*Exercise aim*: Whenever a line in the entries below contains the string "computer", copy that line.

=== Listed records ===

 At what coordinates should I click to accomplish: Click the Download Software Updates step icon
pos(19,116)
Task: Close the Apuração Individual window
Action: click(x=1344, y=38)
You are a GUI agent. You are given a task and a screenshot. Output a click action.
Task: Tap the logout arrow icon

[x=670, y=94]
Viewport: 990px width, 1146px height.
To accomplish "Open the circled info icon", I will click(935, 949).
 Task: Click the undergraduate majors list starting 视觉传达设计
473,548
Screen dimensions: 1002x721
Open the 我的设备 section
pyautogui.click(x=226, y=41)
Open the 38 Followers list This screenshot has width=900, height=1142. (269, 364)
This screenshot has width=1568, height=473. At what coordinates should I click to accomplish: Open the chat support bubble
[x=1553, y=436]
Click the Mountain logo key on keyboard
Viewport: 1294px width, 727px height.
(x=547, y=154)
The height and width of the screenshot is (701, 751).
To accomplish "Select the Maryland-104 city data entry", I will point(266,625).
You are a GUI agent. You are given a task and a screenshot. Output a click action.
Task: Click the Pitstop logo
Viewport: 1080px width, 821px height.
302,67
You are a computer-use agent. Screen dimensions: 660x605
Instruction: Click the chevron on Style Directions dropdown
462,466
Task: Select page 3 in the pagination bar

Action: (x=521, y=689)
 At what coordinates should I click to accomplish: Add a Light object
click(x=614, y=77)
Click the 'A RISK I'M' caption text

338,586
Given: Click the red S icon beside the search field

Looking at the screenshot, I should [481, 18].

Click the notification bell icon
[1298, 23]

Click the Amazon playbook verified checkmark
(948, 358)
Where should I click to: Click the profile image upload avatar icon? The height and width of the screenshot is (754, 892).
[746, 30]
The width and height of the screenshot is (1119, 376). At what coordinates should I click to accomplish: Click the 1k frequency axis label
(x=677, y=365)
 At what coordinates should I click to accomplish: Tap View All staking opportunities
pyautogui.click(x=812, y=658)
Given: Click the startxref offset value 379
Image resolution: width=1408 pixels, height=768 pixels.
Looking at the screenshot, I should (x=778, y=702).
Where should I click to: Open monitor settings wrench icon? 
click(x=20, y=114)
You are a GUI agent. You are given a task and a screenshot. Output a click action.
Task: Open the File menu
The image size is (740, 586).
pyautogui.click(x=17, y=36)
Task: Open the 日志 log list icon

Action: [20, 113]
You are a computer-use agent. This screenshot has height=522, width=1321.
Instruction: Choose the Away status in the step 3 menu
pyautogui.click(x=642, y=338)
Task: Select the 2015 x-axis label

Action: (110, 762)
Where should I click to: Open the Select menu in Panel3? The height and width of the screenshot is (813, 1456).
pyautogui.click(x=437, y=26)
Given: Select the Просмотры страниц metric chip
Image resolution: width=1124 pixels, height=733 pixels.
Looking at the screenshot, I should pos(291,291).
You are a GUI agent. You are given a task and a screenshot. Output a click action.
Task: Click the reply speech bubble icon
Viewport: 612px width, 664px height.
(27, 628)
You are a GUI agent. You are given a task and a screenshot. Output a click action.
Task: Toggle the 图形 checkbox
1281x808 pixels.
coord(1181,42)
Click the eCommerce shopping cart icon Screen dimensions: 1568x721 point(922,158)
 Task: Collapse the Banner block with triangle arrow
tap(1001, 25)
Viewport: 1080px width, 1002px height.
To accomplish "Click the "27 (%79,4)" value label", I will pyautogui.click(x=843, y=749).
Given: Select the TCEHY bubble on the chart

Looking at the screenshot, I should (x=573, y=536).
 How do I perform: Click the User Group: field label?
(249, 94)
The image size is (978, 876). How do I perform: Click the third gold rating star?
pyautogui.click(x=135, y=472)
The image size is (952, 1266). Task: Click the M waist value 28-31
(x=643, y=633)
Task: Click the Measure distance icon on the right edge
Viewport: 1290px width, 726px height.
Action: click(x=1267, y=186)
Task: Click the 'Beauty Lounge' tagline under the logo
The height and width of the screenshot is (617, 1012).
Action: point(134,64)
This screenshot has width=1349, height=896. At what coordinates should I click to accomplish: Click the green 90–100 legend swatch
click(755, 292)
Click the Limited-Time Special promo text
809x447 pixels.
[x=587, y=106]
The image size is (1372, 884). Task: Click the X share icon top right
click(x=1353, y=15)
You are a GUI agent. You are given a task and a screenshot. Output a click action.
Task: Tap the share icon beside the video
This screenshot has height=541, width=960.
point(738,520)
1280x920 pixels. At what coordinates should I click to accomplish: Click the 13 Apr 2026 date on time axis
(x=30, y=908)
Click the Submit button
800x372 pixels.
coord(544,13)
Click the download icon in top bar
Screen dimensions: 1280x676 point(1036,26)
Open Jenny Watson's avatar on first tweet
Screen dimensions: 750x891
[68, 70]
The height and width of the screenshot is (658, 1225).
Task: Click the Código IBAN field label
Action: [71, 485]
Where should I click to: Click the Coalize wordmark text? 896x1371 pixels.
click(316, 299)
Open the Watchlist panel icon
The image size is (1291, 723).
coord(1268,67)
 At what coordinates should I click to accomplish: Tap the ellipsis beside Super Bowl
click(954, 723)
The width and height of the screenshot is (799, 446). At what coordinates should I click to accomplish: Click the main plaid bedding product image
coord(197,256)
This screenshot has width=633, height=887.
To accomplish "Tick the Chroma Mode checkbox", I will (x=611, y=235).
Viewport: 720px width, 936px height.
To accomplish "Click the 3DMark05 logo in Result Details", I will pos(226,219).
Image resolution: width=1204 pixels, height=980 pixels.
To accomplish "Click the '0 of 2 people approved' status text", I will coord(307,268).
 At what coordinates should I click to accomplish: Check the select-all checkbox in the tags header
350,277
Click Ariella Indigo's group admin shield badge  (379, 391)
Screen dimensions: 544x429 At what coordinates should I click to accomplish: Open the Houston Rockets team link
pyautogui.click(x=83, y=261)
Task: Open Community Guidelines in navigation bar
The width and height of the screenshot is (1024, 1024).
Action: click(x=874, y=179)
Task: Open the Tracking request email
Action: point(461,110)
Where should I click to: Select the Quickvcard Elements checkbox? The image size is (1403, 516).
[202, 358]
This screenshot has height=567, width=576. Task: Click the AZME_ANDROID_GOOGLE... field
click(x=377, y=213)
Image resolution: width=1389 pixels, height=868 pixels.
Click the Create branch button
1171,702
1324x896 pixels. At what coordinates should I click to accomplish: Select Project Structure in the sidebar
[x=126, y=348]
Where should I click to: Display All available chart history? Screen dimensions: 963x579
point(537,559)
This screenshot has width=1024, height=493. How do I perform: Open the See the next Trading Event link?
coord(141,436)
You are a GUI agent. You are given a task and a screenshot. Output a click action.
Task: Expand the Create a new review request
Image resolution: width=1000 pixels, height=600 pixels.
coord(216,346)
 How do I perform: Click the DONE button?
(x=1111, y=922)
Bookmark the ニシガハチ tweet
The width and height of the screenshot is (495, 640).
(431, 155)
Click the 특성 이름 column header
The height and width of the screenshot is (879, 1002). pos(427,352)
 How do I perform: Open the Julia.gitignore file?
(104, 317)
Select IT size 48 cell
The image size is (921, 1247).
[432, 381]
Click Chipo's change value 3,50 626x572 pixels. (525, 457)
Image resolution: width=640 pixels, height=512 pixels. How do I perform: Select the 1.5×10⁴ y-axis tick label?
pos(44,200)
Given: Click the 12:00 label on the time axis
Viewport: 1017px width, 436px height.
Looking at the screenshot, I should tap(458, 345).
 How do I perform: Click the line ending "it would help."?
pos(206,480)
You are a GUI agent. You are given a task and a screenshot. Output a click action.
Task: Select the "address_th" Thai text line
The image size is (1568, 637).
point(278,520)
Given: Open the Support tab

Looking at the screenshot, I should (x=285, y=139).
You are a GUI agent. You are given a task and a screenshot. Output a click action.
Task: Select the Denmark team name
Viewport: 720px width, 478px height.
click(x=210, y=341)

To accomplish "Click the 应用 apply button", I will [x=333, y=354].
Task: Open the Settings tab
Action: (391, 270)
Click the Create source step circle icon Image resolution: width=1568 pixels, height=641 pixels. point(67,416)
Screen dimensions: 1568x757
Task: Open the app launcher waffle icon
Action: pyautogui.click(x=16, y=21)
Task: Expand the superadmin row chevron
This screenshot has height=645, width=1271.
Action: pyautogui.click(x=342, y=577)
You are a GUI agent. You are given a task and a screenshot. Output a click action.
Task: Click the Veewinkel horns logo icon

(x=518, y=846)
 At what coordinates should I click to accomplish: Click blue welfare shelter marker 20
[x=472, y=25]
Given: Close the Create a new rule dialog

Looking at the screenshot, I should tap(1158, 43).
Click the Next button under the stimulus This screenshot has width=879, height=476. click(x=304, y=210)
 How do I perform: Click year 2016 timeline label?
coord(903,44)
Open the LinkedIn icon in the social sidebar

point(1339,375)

===

*Answer*:
You are a computer-use agent. Screen dimensions: 660x605
You are a computer-use agent. This screenshot has height=522, width=1321.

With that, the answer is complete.